The County Commission refused Tuesday to provide such a guarantee.
“We have a signed contract,” Commission Chairman Troy Olson said.
That letter followed one received Friday from the North Dakota Department of Emergency Services that rejected a reimbursement request from the County Commission for about $200,000 for work done on the Emergency Operations Center portion of the project.
The county was awarded a federal grant for about $1 million, plus a 25 percent local match, for the EOC project.
The Energy Services Department, which is administering the grant, requires additional documentation that the federal funds are being spent only on the EOC and that money is not comingled with funds to build the courthouse.
The county and the contractor also disagreed on what should be included in documentation of wages.
The county, the contractor and Kraft Architects, a Shakopee, Minn., firm, agreed Tuesday to work to resolve differences and submit the proper documentation as quickly as possible.
“The grant is in place until they tell us it isn’t,” Commissioner John Wakefield said.
Unusual project
The Griggs County project is unusual in that it involves separate projects rolled into one contract, with each controlled by a different group. That’s the result of a recall election in October in which all five county commissioners were defeated.

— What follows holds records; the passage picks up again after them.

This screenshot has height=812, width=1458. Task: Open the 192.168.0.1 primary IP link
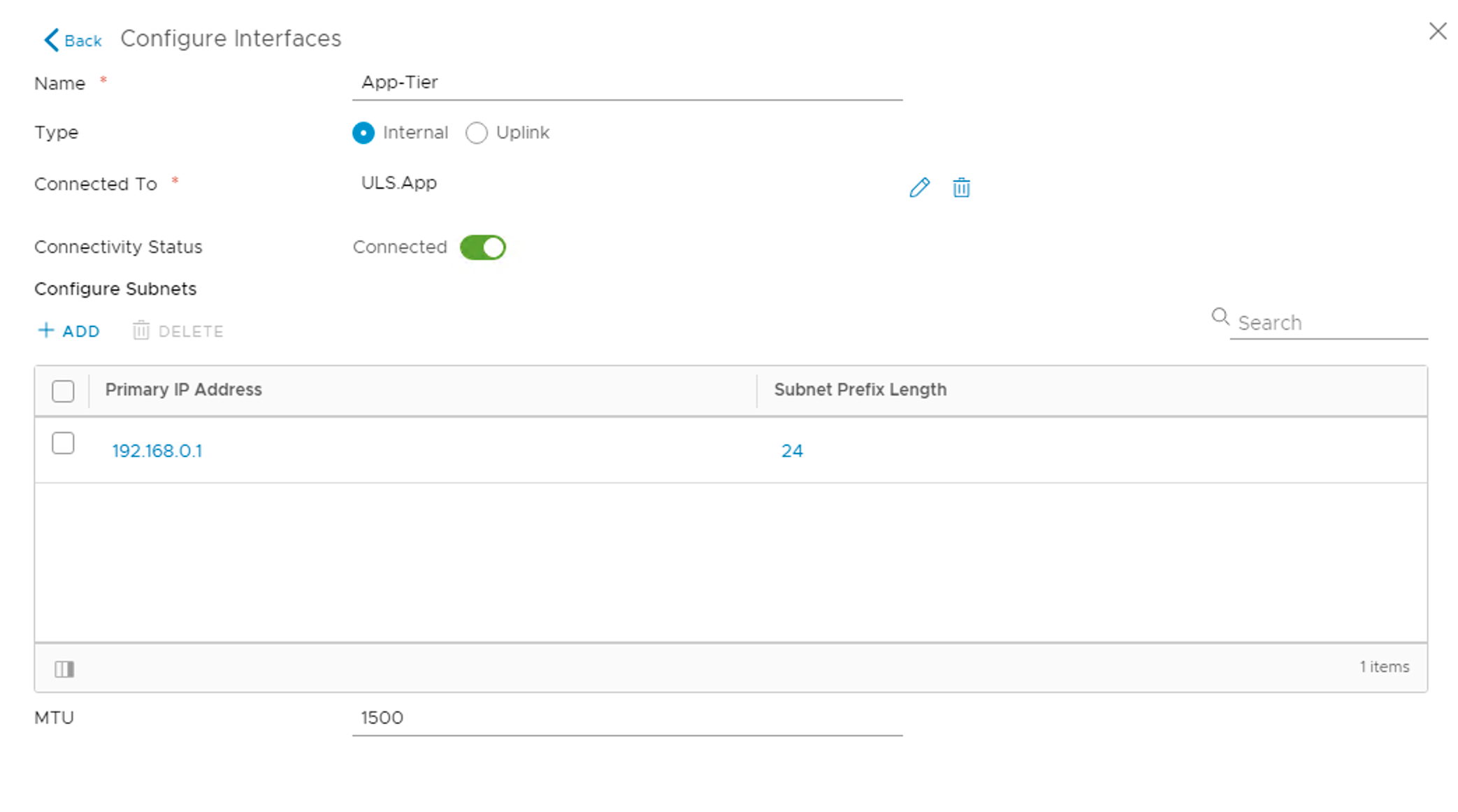click(x=157, y=451)
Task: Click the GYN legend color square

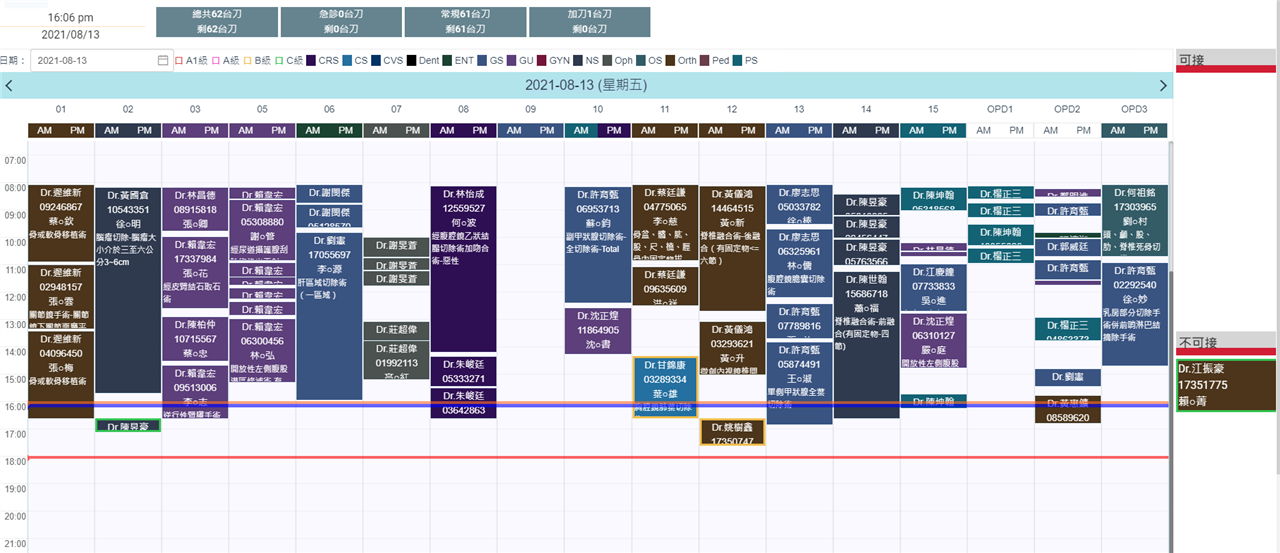Action: coord(542,61)
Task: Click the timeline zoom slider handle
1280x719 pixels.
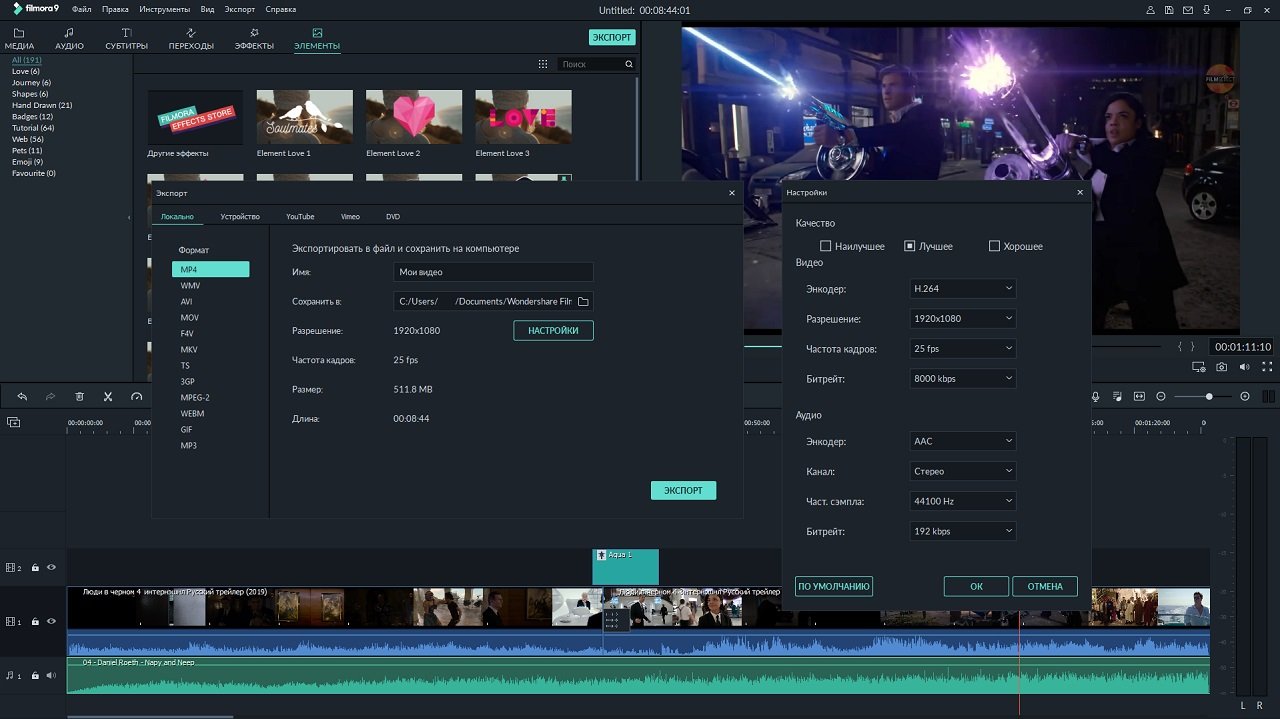Action: 1209,397
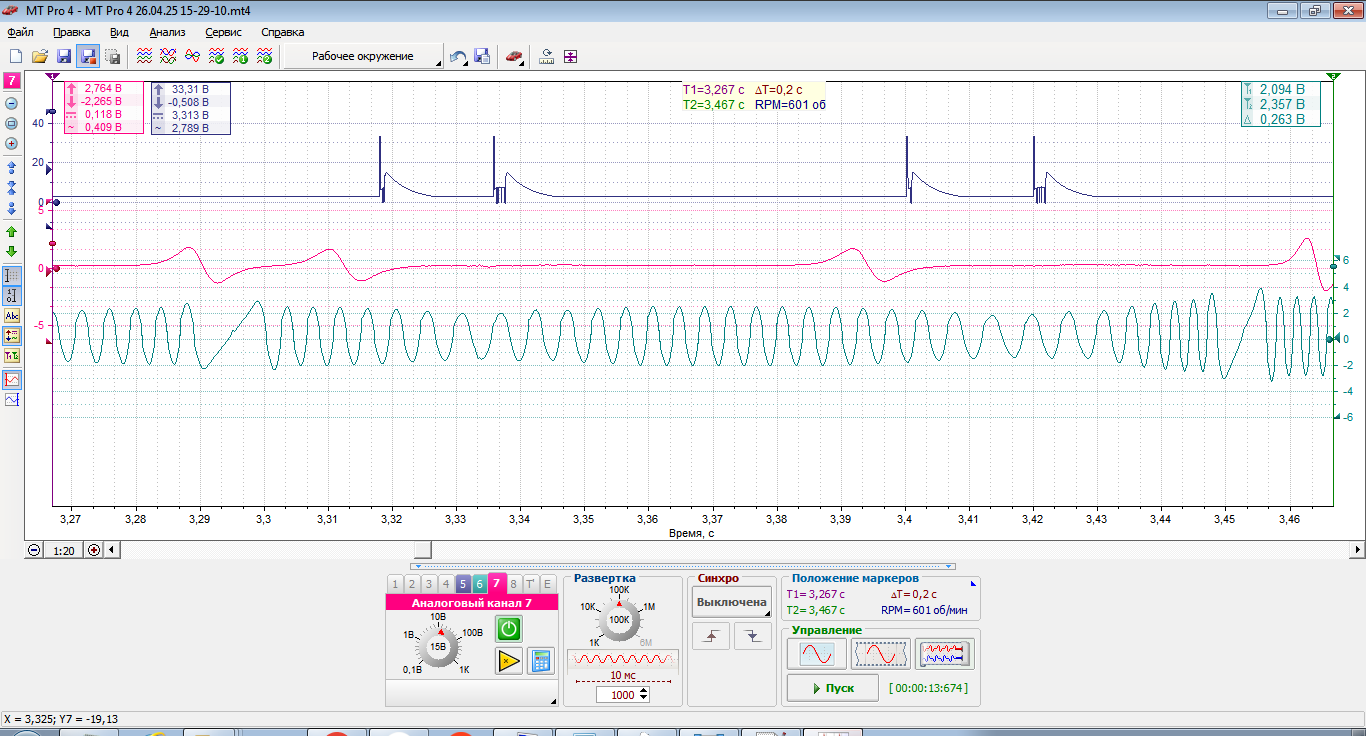Click the Abc text labels icon
The height and width of the screenshot is (736, 1366).
point(12,315)
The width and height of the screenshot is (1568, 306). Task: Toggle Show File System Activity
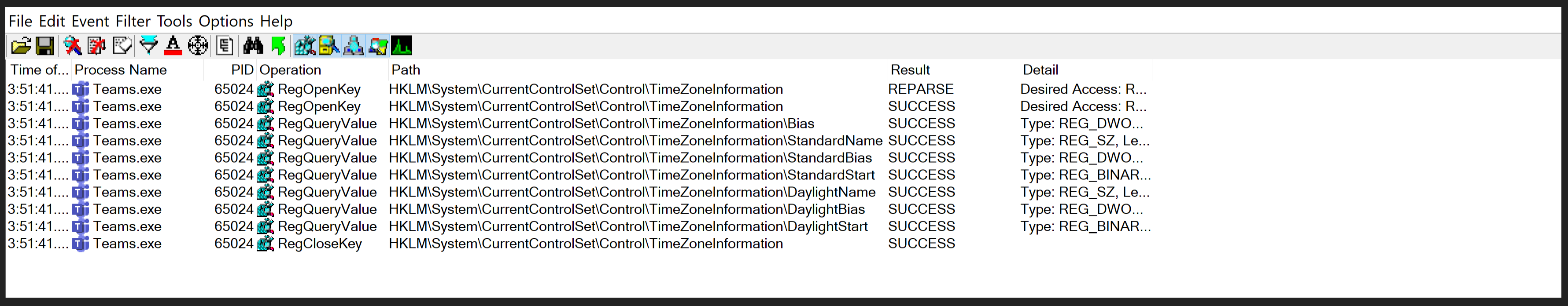(x=328, y=46)
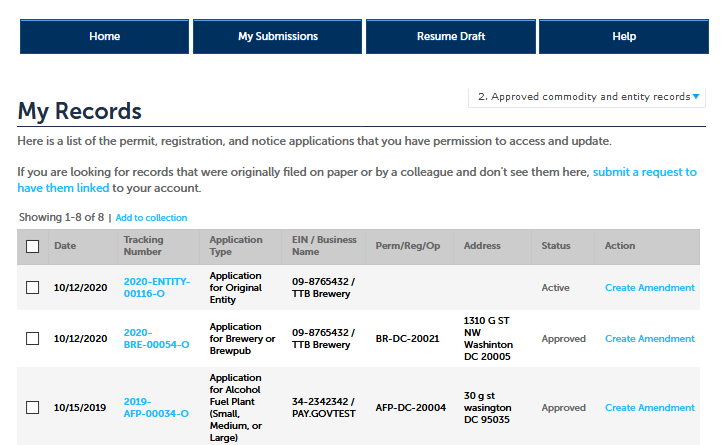Click the submit a request to have them linked link
Image resolution: width=728 pixels, height=445 pixels.
644,173
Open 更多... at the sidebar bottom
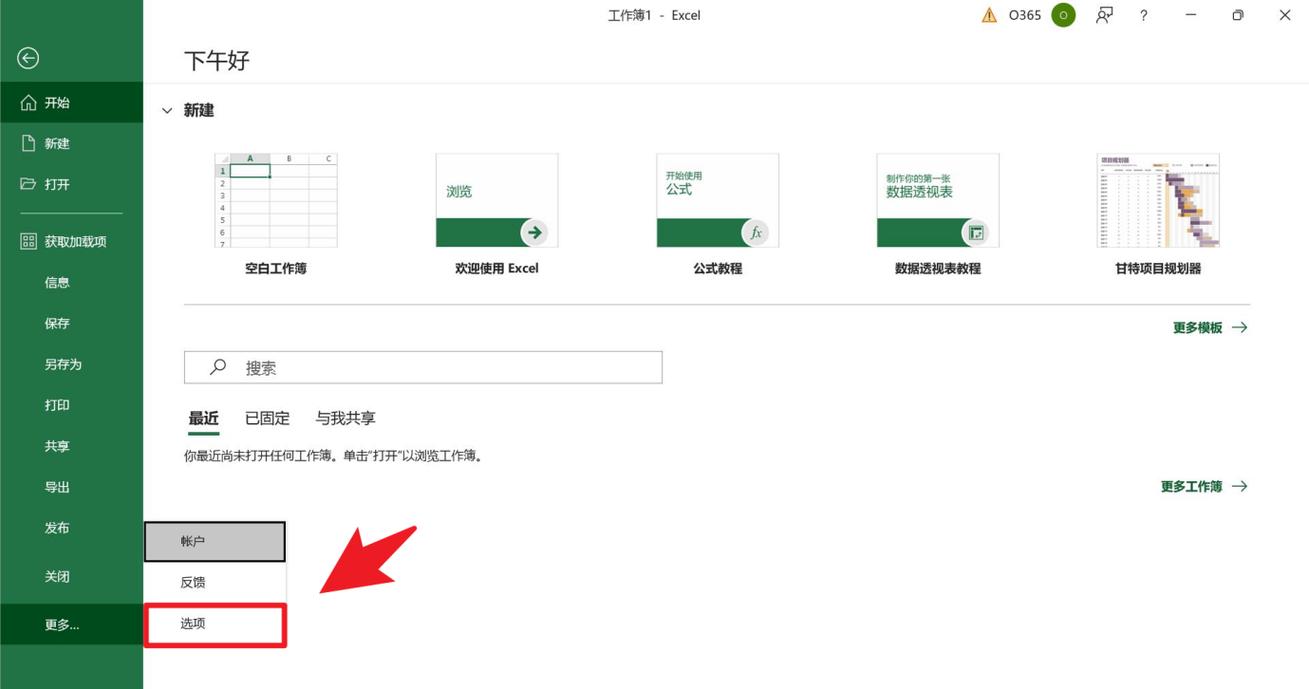This screenshot has width=1309, height=689. point(60,624)
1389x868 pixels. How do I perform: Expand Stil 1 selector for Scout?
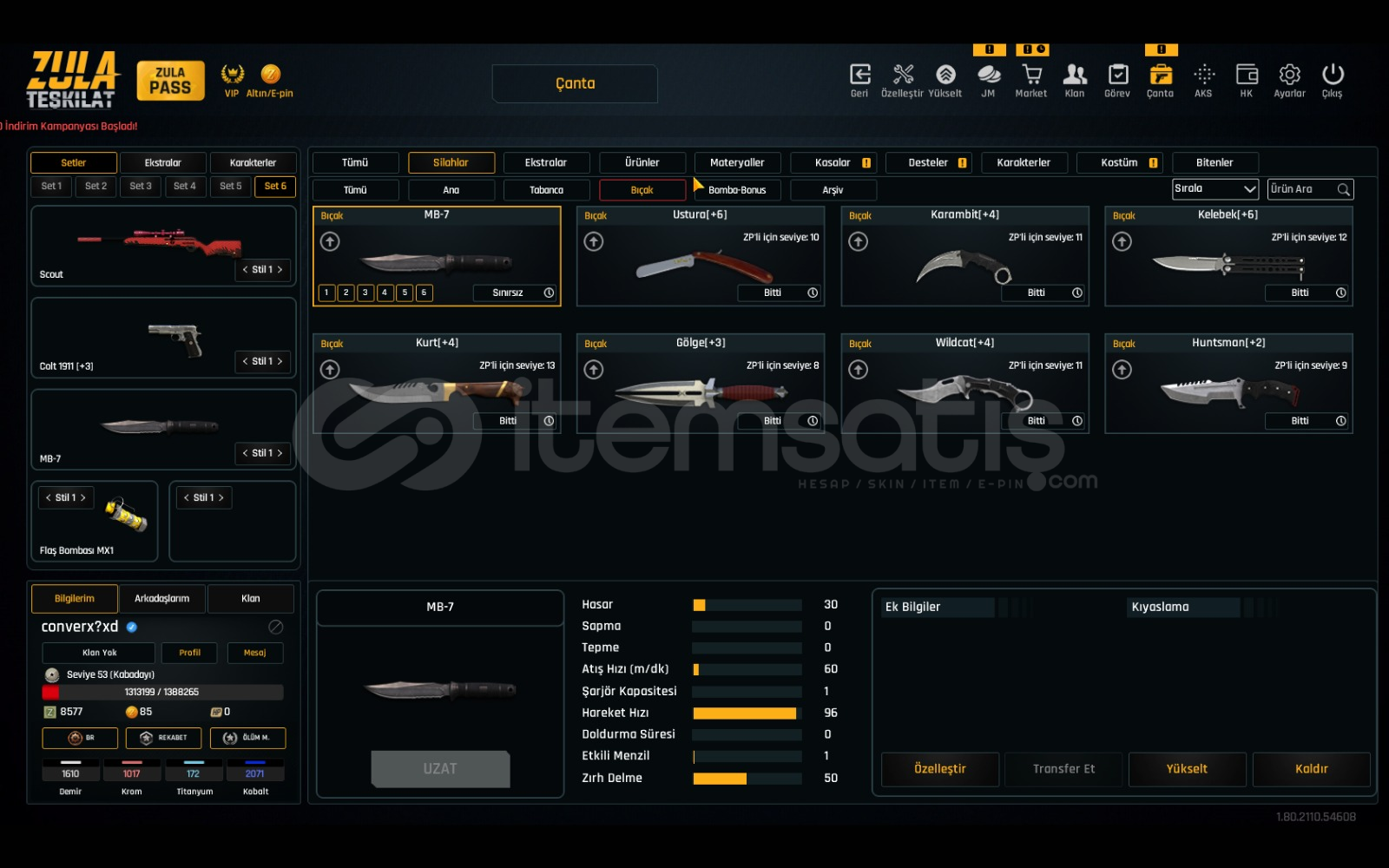coord(262,270)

The recall was prompted by the then-County Commission’s decision early last year to proceed with building a new courthouse and adjacent EOC, despite the voters’ rejection of three separate bond issues to finance different versions of the project.
The commissioners then formed a private, nonprofit organization to issue bonds to pay for it and to oversee the project.
Normally, that poses no problems because the County Commission and the Building Authority usually are composed of the same people. But the recall changed that.
The two groups communicated little in the first few months after the recall. However, they have held a few joint meetings recently to iron out issues.
“This is a paperwork error, not a change in the funding,” Wakefield said. “This should have been done as two separate projects, done concurrently.”
“We realize that now, too,” said Ron Halvorson, the former County Commission chairman who now chairs the Building Authority.
While his company has worked on similar projects all over North Dakota, Eickhof said he’s never seen anything quite like the Griggs County situation.
“There’s two owners and they have some coordination issues to work on,” he said.